Contraception 62 (2000) 29–38
"The results showed that(1) drospirenone and progesterone inhibit aldosterone-induced mineralocorticoid activity and weakly induce reporter gene transcription on their own; (2) both progestogens have no androgenic activity but display antiandrogenic activity in terms of inhibition of androgen-receptor–mediated transcription in a dose-dependent manner [10]. »
BUT, in Table 2, progesterone is shown to have negligible anti-androgenic effect at therapeutic doses.
"this direct antiantiandrogenic effect is in addition to the more indirect antiandrogenic effect of progestogens in general, that is mainly explained by the suppression of androgen production from the adrenals or ovaries."
I'm not sure I understood half of what you said. I get, it helps with breast development and has no androgenic effects, but can inhibit androgenic somewhat, but it also has little to no effect on estrogen in the body.

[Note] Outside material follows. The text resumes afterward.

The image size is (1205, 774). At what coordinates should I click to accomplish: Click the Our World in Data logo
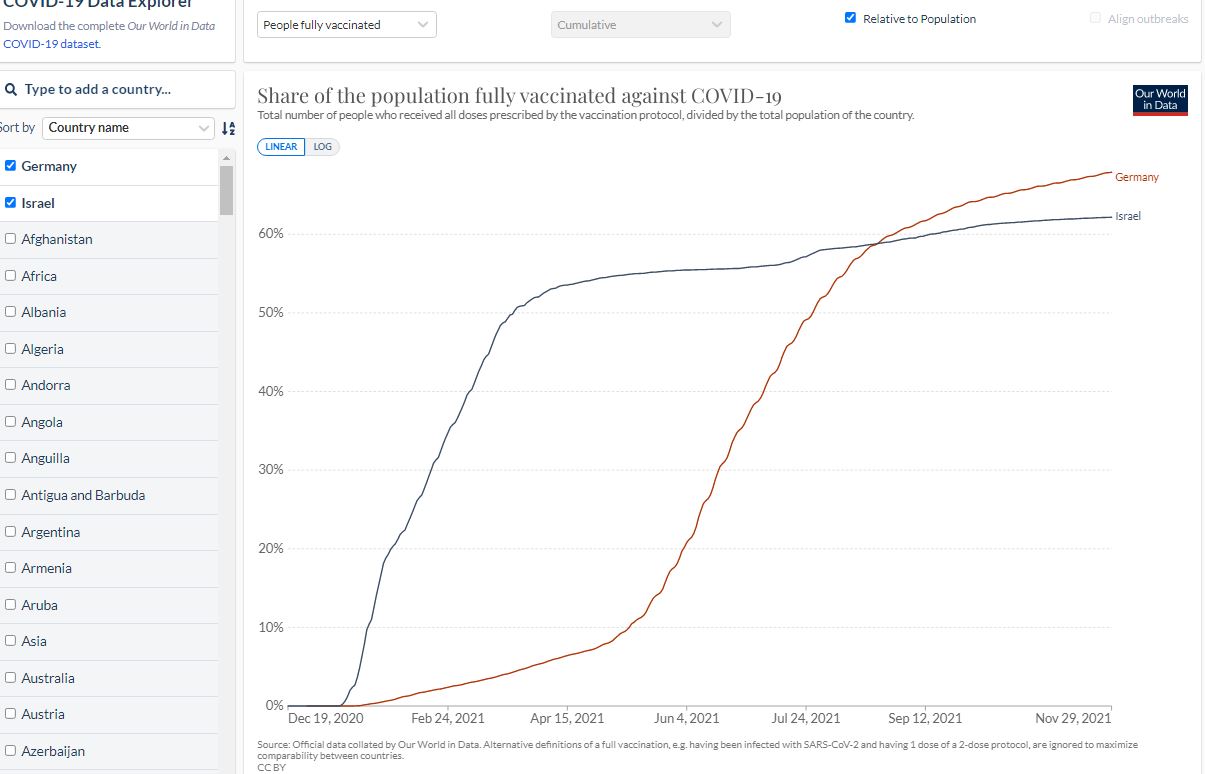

It's anti-androgenic in those who still have their ovaries or testes because it reduces testes' production of testosterone, for instance. But, the effect is negligible when progesterone is taken orally as doses are usually too mild. The effect is significant when taken by injection BUT this form of administration is inconvenient as it requires daily injections due to short half-life.
Progesterone is somewhat anti-estrogenic because it reduces estrogen receptors and increases conversion of estradiol (the strongest form of estrogen) to estrone (a weaker form of estrogen).
Quote from: KayXo on September 19, 2016, 09:39:56 AM
It's anti-androgenic in those who still have their ovaries or testes because it reduces testes' production of testosterone, for instance. But, the effect is negligible when progesterone is taken orally as doses are usually too mild. The effect is significant when taken by injection BUT this form of administration is inconvenient as it requires daily injections due to short half-life.
Progesterone is somewhat anti-estrogenic because it reduces estrogen receptors and increases conversion of estradiol (the strongest form of estrogen) to estrone (a weaker form of estrogen).
well I'm on a normal dose of bio-P so it's doing something. I have a sensitivity to estrogen and Progesterone, so the doses I have may have more of an effect because it takes less to cause changes. But the main thing I was worried about is how it would effect my estrogen levels. normally it's 150 - 160 pg/ml but if I miss a day it goes down to 114pg/ml so I was more concerned that it would impact my levels in a big way, but from reading and your response, basically it says it shouldn't hurt my levels much at all, if any. But since being on P, my boobs have ached more, I've become more tired after taking it, so it has an effect, whatever it is and my boobs have been different too, they feel rounder and more perky, but I'm unsure, too soon to say. But in the end, the HRT is going to do the job and I just have to be patient and wait for everything to develop over the next few years.